## Challenge
Reproduce verbatim the stretch of the records from the line containing "The width and" through the end of the records, with both ends included.

## Listed entries
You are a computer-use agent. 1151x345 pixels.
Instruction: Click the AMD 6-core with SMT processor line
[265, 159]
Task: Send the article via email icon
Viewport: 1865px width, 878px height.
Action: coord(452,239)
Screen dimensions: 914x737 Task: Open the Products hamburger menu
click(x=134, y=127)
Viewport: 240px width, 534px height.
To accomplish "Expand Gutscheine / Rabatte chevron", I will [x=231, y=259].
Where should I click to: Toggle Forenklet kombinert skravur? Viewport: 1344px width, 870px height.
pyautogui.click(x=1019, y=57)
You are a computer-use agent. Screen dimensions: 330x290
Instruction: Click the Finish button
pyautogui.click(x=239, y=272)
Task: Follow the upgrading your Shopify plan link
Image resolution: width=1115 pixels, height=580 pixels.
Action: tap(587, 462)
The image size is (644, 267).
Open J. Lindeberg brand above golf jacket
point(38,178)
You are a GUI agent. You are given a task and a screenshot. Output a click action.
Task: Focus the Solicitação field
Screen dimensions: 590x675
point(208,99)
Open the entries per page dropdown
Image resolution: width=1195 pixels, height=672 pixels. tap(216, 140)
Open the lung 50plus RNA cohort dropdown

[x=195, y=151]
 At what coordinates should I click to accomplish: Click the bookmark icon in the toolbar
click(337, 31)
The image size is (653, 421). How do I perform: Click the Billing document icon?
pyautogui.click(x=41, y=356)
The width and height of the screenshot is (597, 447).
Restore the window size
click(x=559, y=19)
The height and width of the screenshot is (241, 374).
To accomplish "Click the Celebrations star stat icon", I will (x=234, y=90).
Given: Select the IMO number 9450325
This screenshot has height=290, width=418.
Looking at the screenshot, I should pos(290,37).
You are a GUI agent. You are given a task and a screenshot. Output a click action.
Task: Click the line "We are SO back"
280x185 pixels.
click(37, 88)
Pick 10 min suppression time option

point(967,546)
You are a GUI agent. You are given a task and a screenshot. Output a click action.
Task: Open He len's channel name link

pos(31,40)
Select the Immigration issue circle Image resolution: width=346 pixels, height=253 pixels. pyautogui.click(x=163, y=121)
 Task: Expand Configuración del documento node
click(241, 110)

## Right answer
The width and height of the screenshot is (597, 447).
Restore the window size
click(x=559, y=19)
The height and width of the screenshot is (241, 374).
To accomplish "Click the Celebrations star stat icon", I will (x=234, y=90).
Given: Select the IMO number 9450325
This screenshot has height=290, width=418.
Looking at the screenshot, I should pos(290,37).
You are a GUI agent. You are given a task and a screenshot. Output a click action.
Task: Click the line "We are SO back"
280x185 pixels.
click(37, 88)
Pick 10 min suppression time option

point(967,546)
You are a GUI agent. You are given a task and a screenshot. Output a click action.
Task: Open He len's channel name link

pos(31,40)
Select the Immigration issue circle Image resolution: width=346 pixels, height=253 pixels. pyautogui.click(x=163, y=121)
 Task: Expand Configuración del documento node
click(241, 110)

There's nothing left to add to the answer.